Pour exposer l’étendue du désastre à prévoir, ce papier revient sur les attentats à la bombe de Londres, commis par des "immigrants de seconde génération", puis sur les émeutes des banlieues parisiennes, puis sur la mouvance néo-facho australienne, le journaliste y déclinant les différents modèles de politiques d’immigration pour ensuite constater la faillite de chacun d’entre eux. La France? Trop intégrationniste. La Grande-Bretagne et le Canada? Pas assez.
Sauf que… Sauf que quoi? Nous n’avons pas encore connu d’émeutes ni d’attentats ici, dites-vous? On est gentils, nous, avec les immigrants, y peuvent même porter un poignard pour aller à l’école, voudriez-vous ajouter?
On ne perd rien pour attendre, vous répondrait Gregg.
Multiplication des ghettos (on comptait 6 enclaves ethniques en 1981 dans tout le Canada, on en compte maintenant 254), perte d’identité et du sentiment d’appartenance au pays d’accueil chez les secondes générations d’immigrants, appauvrissement général et pour le moins délétère de la population de ces enclaves, montée du racisme chez la majorité blanche, qui croit à 69 % que bon, c’est ben beau l’immigration, mais me semble qu’il y en a assez là… À coup de chiffres, d’études et de comparaisons, Gregg nous écrase à la gueule la mort du mythe multiculturel à la canayienne. La fin des illusions sur lesquelles repose l’idée même de ce pays aux ambitions démesurées.
Le principal problème du Canada, selon Gregg? L’absence d’un but commun, d’un objectif. D’un futur vers lequel nous pourrions tendre, collectivement. Ajoutons à cela, et là c’est moi qui parle, l’absence d’une idée unificatrice: un genre de nationalisme civique qui se baserait sur le droit, sur l’égalité, sur une intransigeante laïcité des institutions qui permettrait une véritable égalité citoyenne dans l’indifférence de la culture d’origine de l’autre.
En ce sens, je comprends bien les immigrants de ne pas sentir d’attachement particulier au Canada. D’autant que je n’en sens pas tellement moi non plus.

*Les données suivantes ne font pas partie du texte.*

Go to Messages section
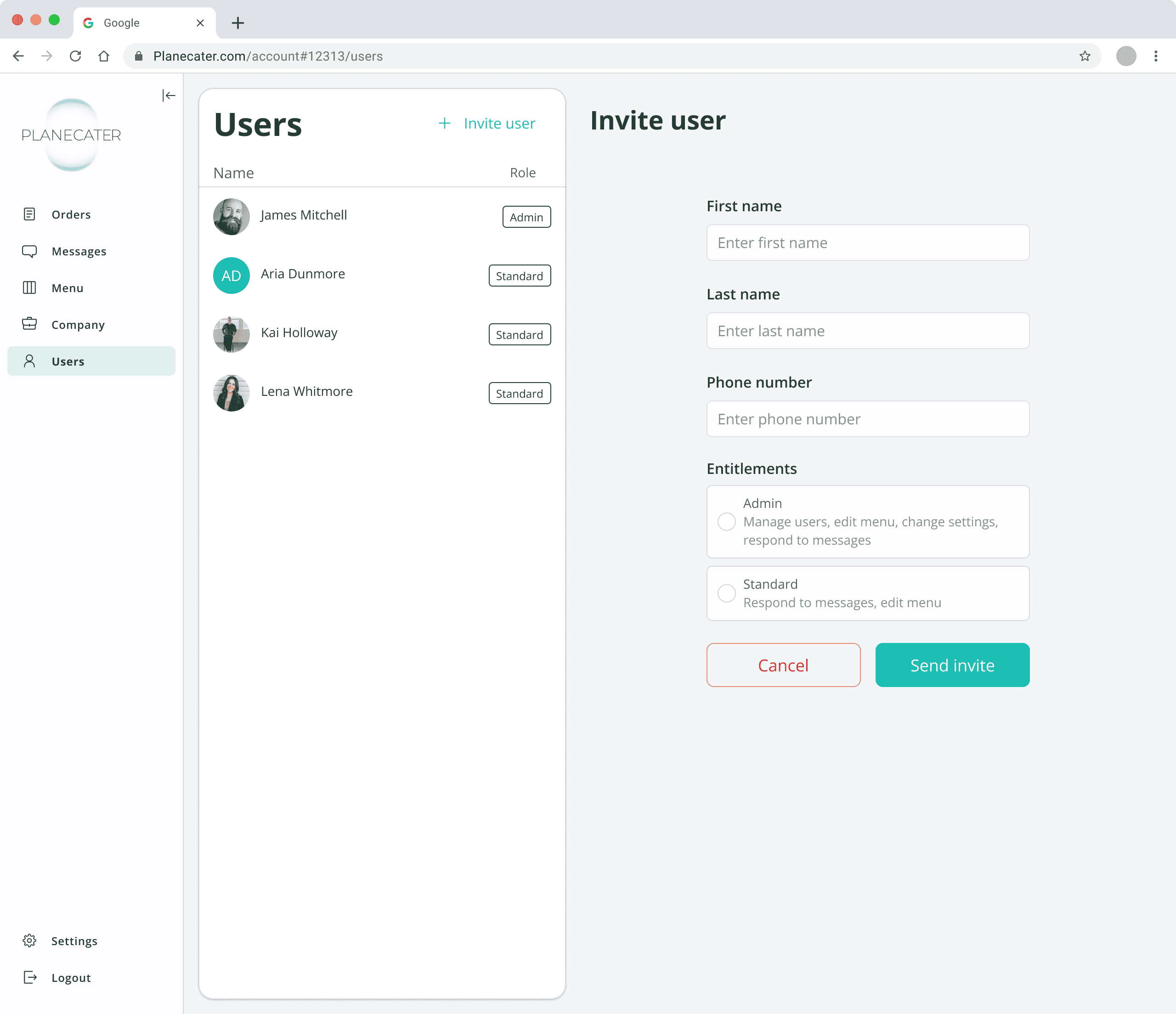[79, 251]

Attention, ce n’est pas là un discours nationaliste québécois en soi, mais plutôt une constatation culturelle. Une question posée avec une certaine mauvaise foi si vous voulez: y a-t-il une culture canadienne? Qu’est-ce que j’ai de canadien, moi, à part la moitié d’un rapport d’impôts, un passeport, le Globe and Mail et le National Post, la Molson Canadian et le bonheur d’avoir au moins un bon analyste de ski à la CBC pendant les Olympiques?

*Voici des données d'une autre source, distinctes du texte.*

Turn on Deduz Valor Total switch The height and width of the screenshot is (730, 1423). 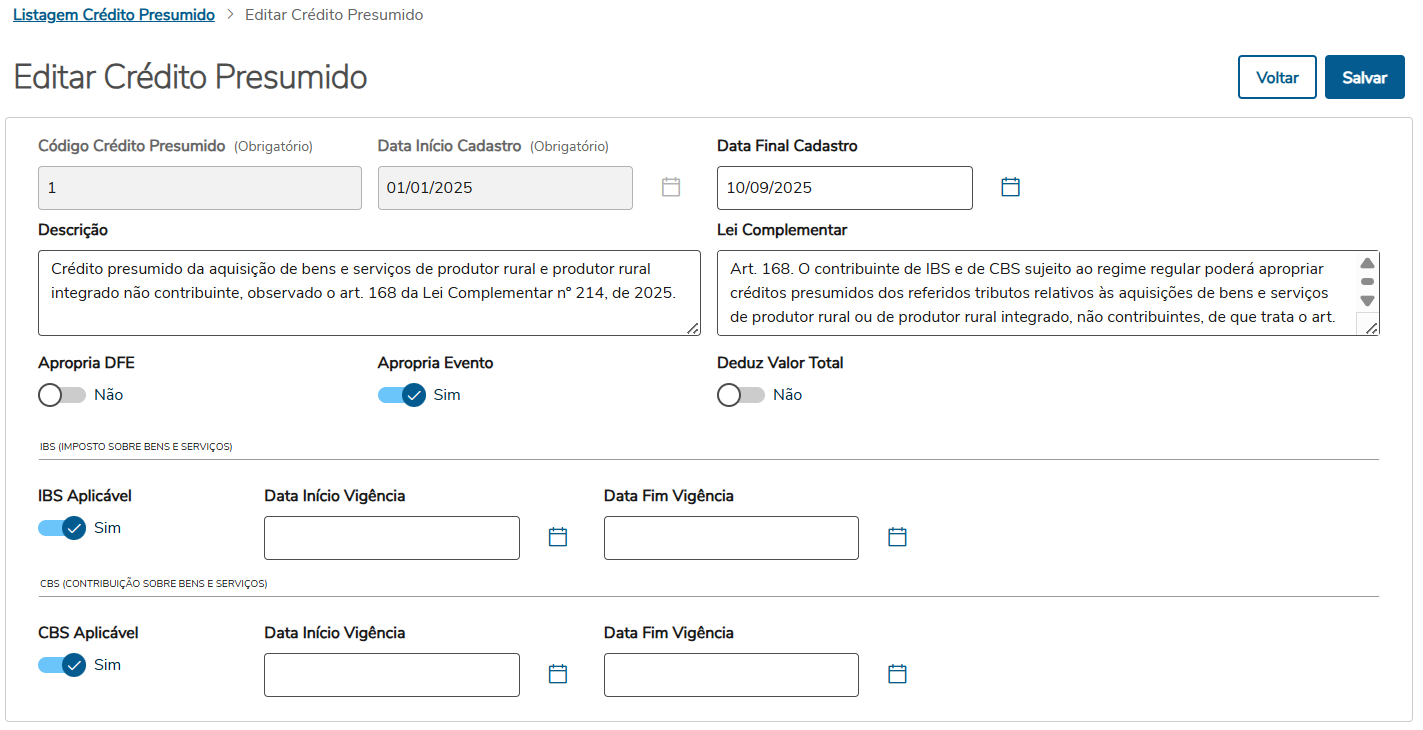[741, 395]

Être un Canadien, est-ce autre chose que ne-pas-être-un-Américain?
Si le multiculturalisme canadien est miné, il l’est de l’intérieur. Car comment voulez-vous demander à de nouveaux arrivants de s’adapter à une culture, de se plier à certaines de ses exigences quand cette culture est à peu près inexistante?
Le titre de cet article résume d’ailleurs parfaitement le problème actuel: la prochaine crise identitaire ne se fera probablement pas dans une logique opposant le Québec au reste du Canada. Elle aura lieu à Vancouver, Calgary, Toronto, Montréal. La fracture s’étendra aux centaines d’enclaves ethniques qui vivent sous vide.
Car comme le conclut Gregg: "Le jugement de 1954 de la Cour suprême des États-Unis dans sa décision concernant Brown vs The Board of Education montre que l’égalité ne peut être atteinte dans la séparation. Aussi, l’histoire de la ségrégation nous apprend que la notion de citoyenneté ne peut survivre dans des sociétés libérales atomisées."
Parce qu’au fond, l’immigration, ce n’est pas seulement accepter l’autre dans sa différence. Et ce n’est certainement pas vivre un à côté de l’autre, en parallèle.
Au contraire, l’immigration, c’est vivre ensemble.
Cela dit, quelqu’un, quelque part, aurait-il le mode d’emploi?